══ Texte présenté ══
« Démolition »

Un film de Jean-Marc Vallée, avec Jake Gyllenhaal, Naomi Watts et Chris Cooper.

Le deuil par la destruction

Le pitch. Davis Mitchell, riche banquier, perd sa femme dans un accident de la route. Alors qu’il n’arrive pas à ressentir du chagrin, il établit une curieuse correspondance avec Karen, une employée de service après-vente. Entre temps, il se découvre une passion pour la destruction de mobilier. Réfrigérateur, toilettes, ordinateurs… Tout y passe.

L’avis. Il paraît qu’au Texas, on peut louer une « Anger Room », comprendre une chambre à colère. Ou plutôt une salle pour se défouler. Le but ? Canaliser sa colère en défonçant tout ce qui vous passe sous la main. Après une journée stressante au boulot… PAF ! On casse une chaise. Une embrouille de plus avec madame (ou monsieur, rayez la mention inutile)… PAF ! On fracasse une table. Envie de passer ses nerfs ailleurs que sur son petit frère (ou sa petite sœur, rayez à nouveau la mention inutile)… PAF ! On explose une armoire. Alors, quel lien y a-t-il entre une pièce à la fonctionnalité si ubuesque mais a priori nécessaire au bon fonctionnement dans la vie en communauté et nos bonnes vieilles salles obscures ?
═══
**Consigne donnée 1**
Renvoyez à l'identique le passage de la critique de « Démolition » qui va de « Le deuil par » jusqu'à « Tout y passe. ».
══ Enregistrements ══
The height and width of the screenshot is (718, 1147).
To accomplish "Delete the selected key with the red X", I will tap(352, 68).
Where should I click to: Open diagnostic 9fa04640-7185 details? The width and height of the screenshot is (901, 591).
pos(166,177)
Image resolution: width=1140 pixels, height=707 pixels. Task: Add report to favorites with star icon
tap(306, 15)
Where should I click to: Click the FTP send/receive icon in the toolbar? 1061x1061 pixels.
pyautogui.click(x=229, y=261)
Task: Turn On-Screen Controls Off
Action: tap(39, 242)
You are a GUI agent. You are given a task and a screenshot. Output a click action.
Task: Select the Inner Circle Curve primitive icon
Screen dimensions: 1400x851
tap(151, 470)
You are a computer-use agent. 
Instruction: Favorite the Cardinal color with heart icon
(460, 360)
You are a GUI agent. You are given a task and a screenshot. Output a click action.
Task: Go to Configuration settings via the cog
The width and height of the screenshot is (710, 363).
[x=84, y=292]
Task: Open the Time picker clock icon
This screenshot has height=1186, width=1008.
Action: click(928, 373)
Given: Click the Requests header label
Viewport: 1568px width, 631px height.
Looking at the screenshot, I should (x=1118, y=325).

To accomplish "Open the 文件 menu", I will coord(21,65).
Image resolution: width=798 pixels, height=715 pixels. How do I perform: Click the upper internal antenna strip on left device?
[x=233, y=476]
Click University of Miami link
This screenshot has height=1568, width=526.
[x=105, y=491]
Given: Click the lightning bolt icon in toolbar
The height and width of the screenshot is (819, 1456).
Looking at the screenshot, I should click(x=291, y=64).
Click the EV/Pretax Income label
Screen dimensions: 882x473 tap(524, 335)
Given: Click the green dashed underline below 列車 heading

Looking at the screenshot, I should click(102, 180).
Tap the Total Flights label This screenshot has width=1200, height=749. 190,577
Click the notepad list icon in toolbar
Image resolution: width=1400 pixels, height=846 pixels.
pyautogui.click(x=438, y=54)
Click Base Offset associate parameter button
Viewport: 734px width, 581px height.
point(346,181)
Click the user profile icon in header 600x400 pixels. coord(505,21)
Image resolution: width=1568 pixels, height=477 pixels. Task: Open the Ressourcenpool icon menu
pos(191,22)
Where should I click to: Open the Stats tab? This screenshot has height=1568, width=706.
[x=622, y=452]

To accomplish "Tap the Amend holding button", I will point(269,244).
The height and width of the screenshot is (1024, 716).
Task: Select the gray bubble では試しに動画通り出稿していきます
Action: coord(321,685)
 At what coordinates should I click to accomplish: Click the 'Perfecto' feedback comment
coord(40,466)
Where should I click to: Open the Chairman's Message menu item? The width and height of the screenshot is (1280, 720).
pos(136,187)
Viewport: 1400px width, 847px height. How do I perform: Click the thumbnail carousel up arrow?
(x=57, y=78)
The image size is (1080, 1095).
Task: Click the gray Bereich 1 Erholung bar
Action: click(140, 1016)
═══
**Consigne donnée 2**
Veuillez relever chaque ligne des enregistrements contenant la chaîne « perform », en tenant compte de la casse.

**Réponse finale 1**
Le deuil par la destruction

Le pitch. Davis Mitchell, riche banquier, perd sa femme dans un accident de la route. Alors qu’il n’arrive pas à ressentir du chagrin, il établit une curieuse correspondance avec Karen, une employée de service après-vente. Entre temps, il se découvre une passion pour la destruction de mobilier. Réfrigérateur, toilettes, ordinateurs… Tout y passe.

**Réponse finale 2**
Image resolution: width=798 pixels, height=715 pixels. How do I perform: Click the upper internal antenna strip on left device?
Viewport: 1400px width, 847px height. How do I perform: Click the thumbnail carousel up arrow?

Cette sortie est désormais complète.